Et ces optimisations font une grande différence. En effet, la dernière itération du TDS se révèle encore plus « Green » avec un score de 62,684 Gflops/watts ! Les responsables de l’ORNL estiment qu’avec le temps, le Frontier se montrera non seulement plus efficient mais aussi plus performant puisqu’à plein régime la machine devrait pouvoir approcher les 2 Exaflops.

Evolution des HPC de l'ORNL

Evolution des HPC de l’ORNL du Phoenix (2004) au Frontier (2022)…
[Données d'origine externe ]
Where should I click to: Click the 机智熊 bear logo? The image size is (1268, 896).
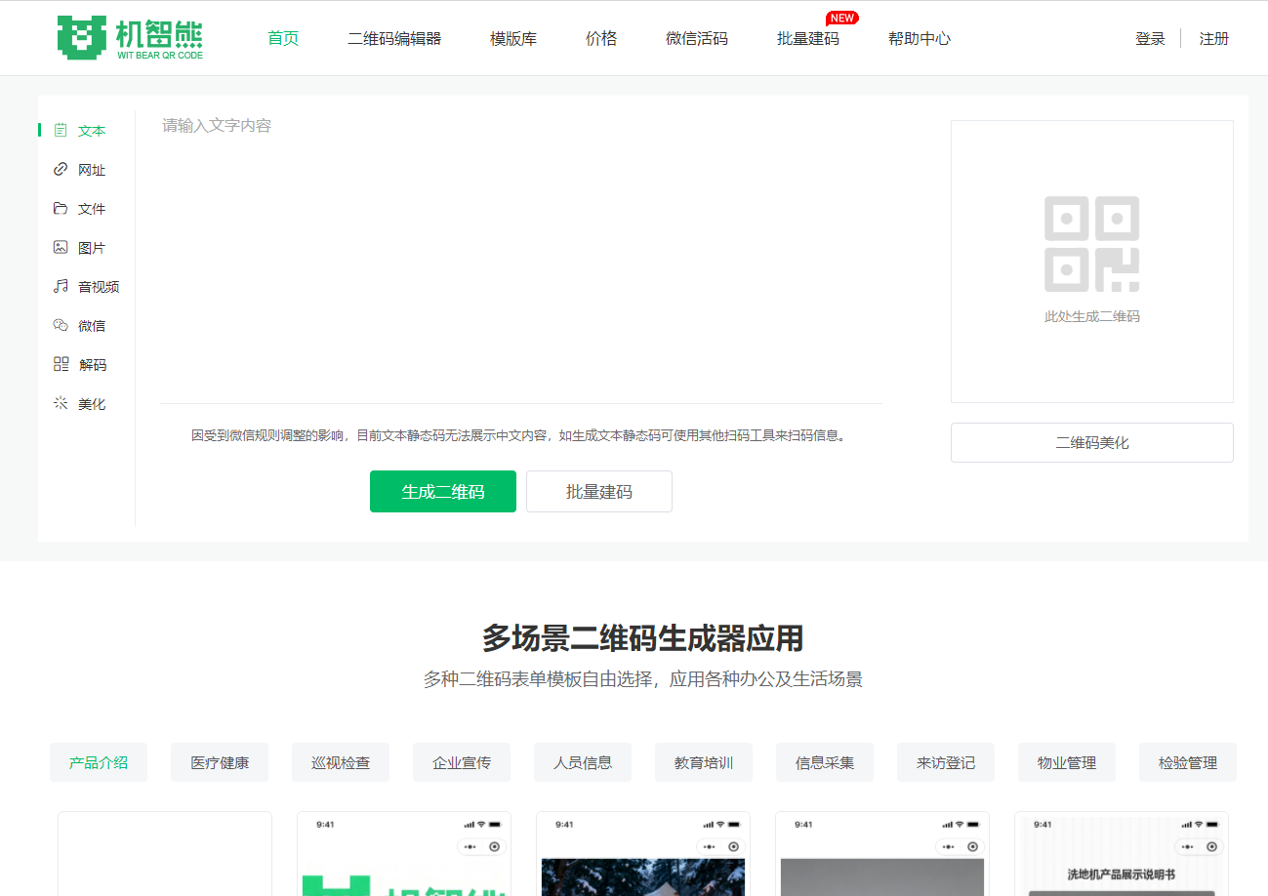click(130, 38)
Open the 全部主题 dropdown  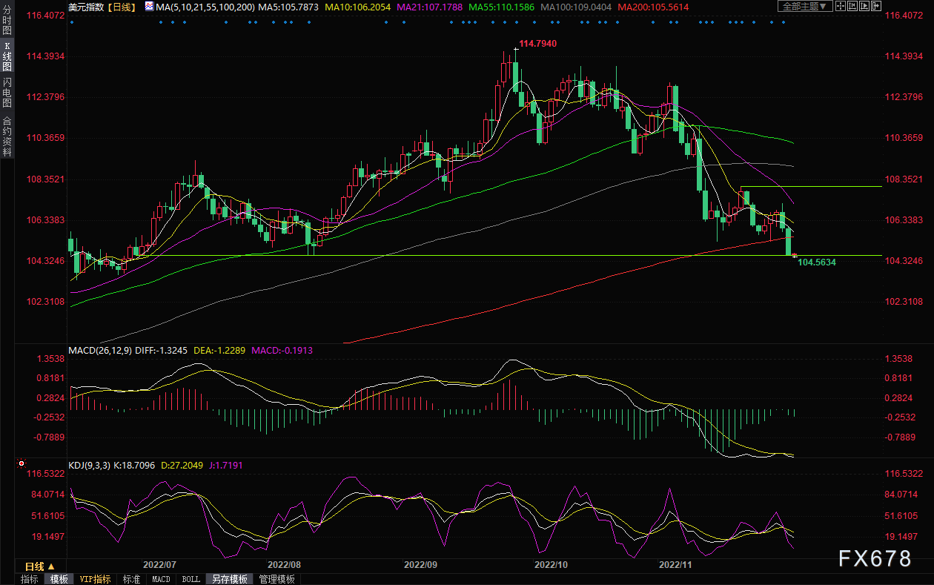pyautogui.click(x=804, y=6)
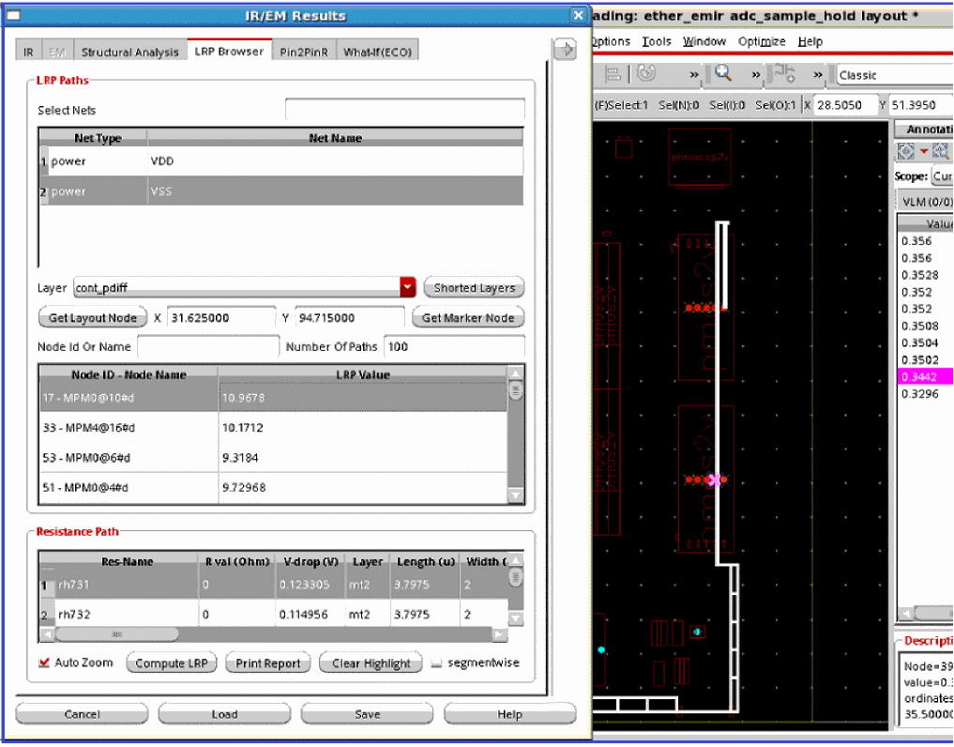The width and height of the screenshot is (954, 747).
Task: Switch to the Structural Analysis tab
Action: pyautogui.click(x=129, y=52)
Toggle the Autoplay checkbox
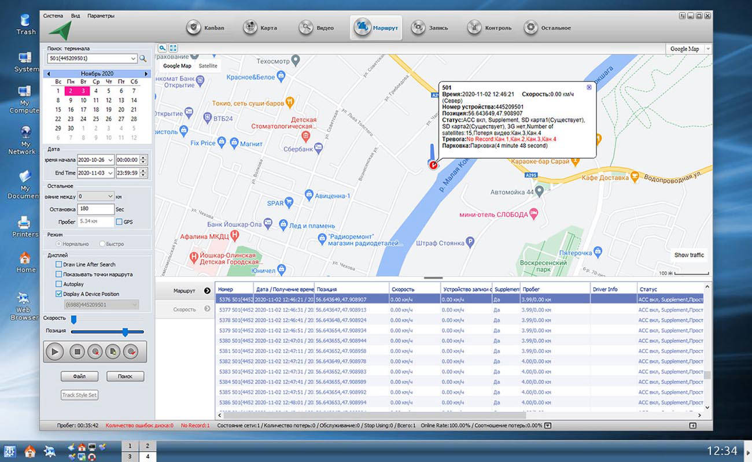 click(x=58, y=284)
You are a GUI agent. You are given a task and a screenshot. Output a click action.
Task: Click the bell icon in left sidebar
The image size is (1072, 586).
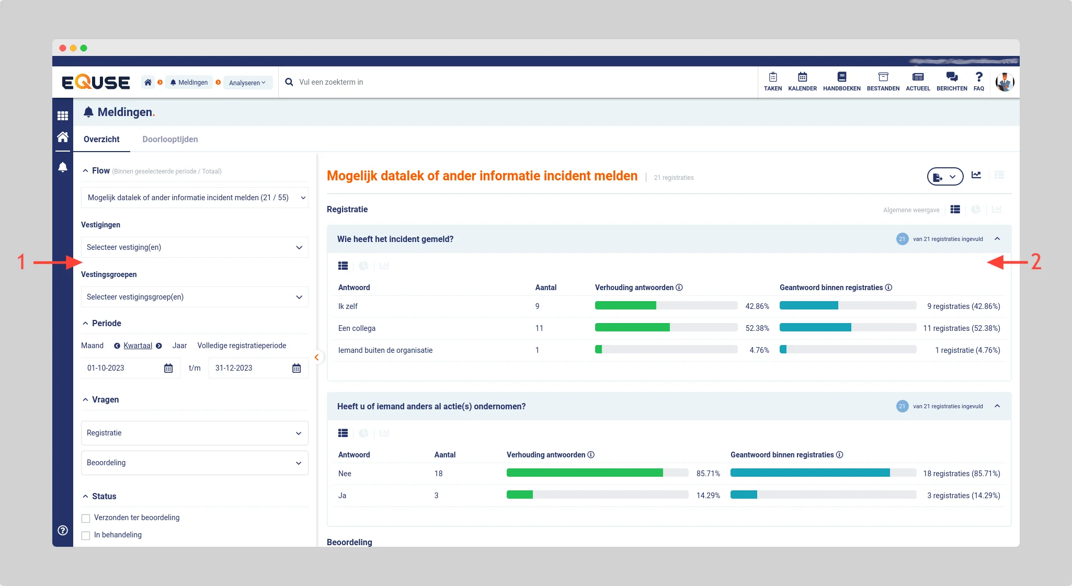(63, 167)
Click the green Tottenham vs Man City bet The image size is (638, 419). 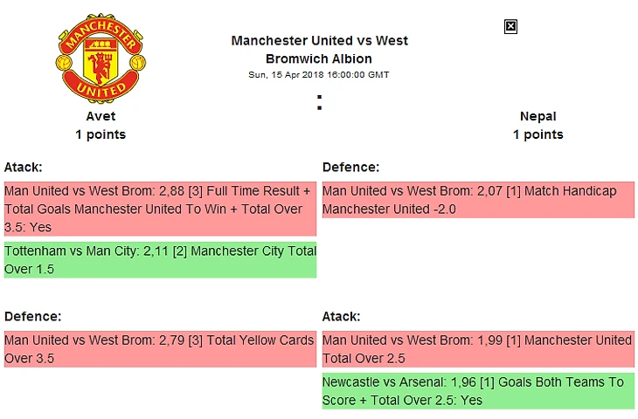[159, 260]
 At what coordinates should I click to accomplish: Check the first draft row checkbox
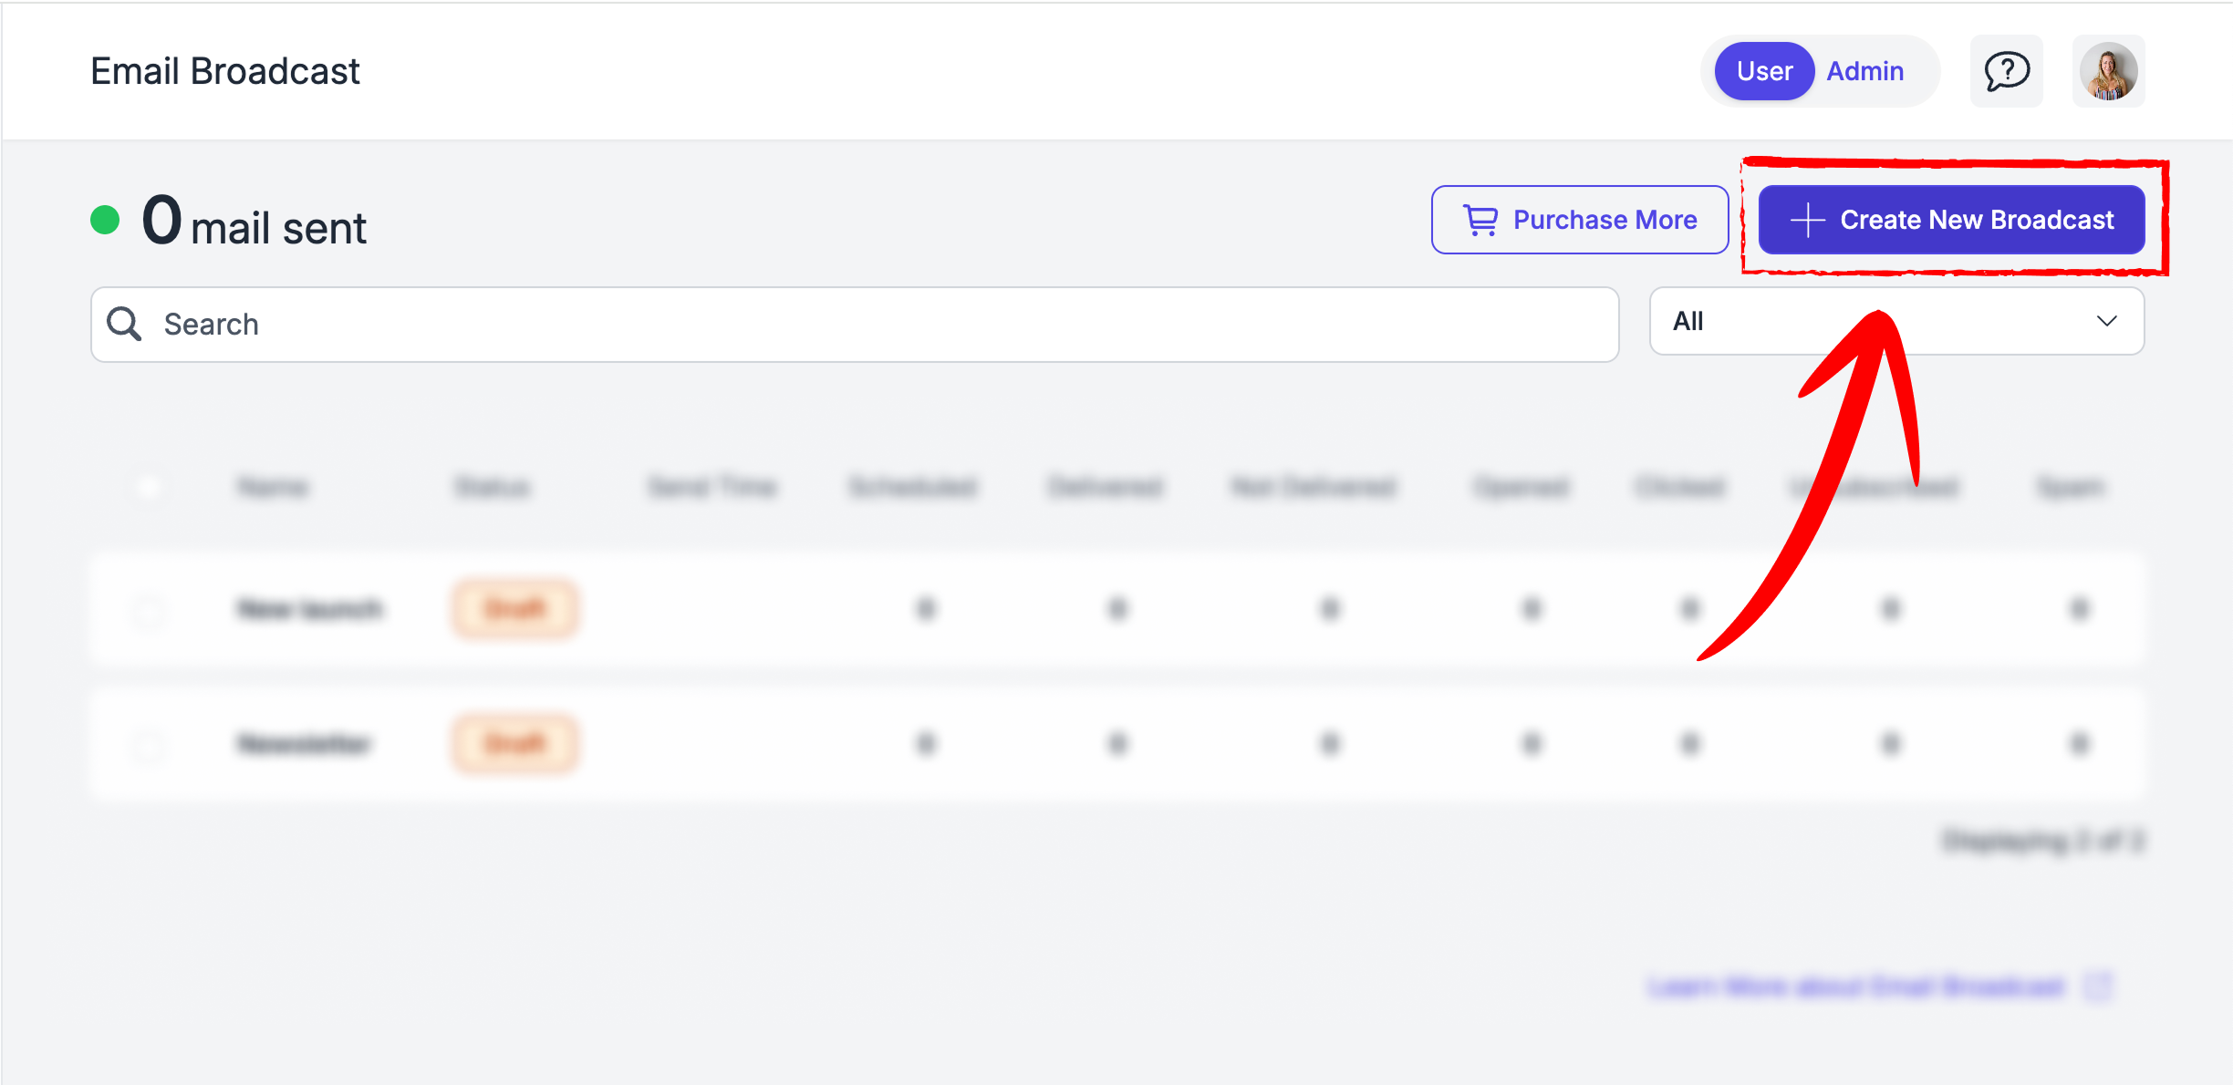click(x=149, y=609)
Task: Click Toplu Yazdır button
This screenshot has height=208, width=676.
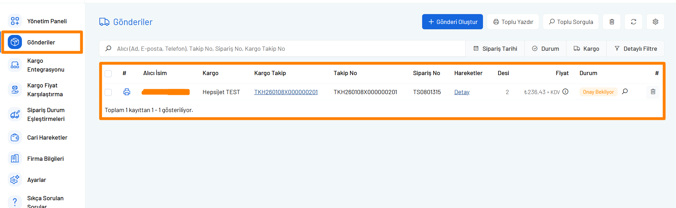Action: (513, 22)
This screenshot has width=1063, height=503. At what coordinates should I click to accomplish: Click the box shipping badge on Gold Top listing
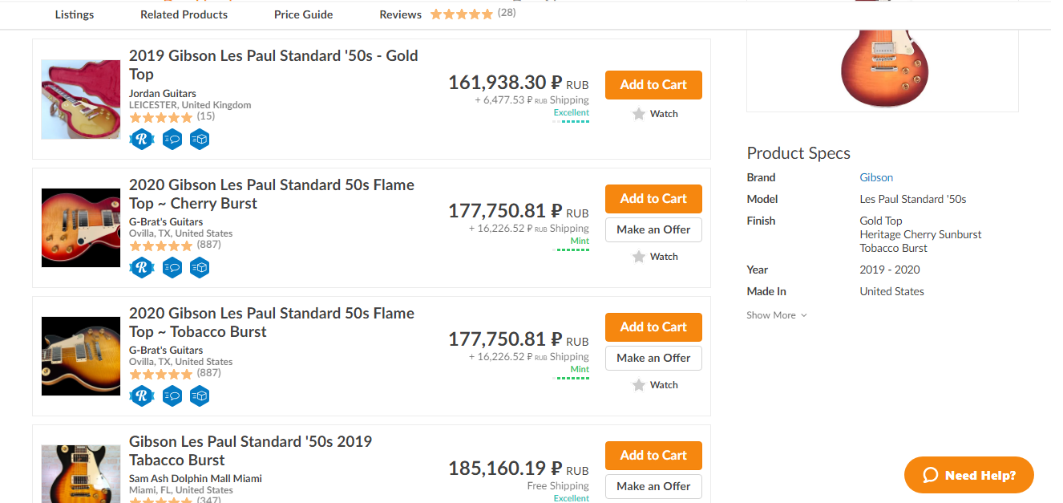tap(200, 139)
L’Europe revient dans la course…

Si bien évidemment l’entrée des USA dans l’ère exaflopique avant les Chinois est l’information essentielle de ce TOP500.org, une autre information mérite toute notre attention.

L’Europe fait une entrée très remarquée dans le TOP 3 du classement TOP500.ORG! En effet, le LUMI installé au centre EuroHPC du CSC en Finlande et nouvellement inauguré, vient voler la troisième place du podium au célèbre SUMMIT américain (conçu par IBM à base de processeur Power 9 et de GPU NVidia V100).

On notera au passage les grandes ressemblances entre LUMI et Frontier. Tous deux sont conçus par HPE Cray, tous deux sont animés par des CPU AMD Epyc 64 cœurs et des GPU MI250X. Mais le LUMI est néanmoins largement moins ambitieux que le monstre américain. Il comporte 8 fois moins de cœurs (1 110 144 cœurs de calcul) et affiche une puissance de 151 PetaFLOPS (contre 1 102 PetaFLOPS pour Frontier).

Par ailleurs, l’Europe place un second un HPC dans le TOP 10 : Il s’agit du nouveau HPC français, le Adastra, situé dans les datacenters du GENCI (Grand Équipement National de Calcul Intensif) au Centre Informatique National de l’Enseignement Supérieur. Là encore, l’Adastra est une machine HPE Cray à processeurs AMD (CPU Epyc 64 cœurs et GPU MI250X). Avec 319 072 cœurs au total, la machine affiche une performance de 46,10 PetaFLOPS et se classe 10ème.

On notera tout de même que le LUMI se situe en troisième position du GREEN500 (derrière le Frontier TDS et le Frontier) avec un score de 51,628 Gflops/Watts juste devant l’Adastra en 4ème position avec son score de 50,028 Gflops/Watts.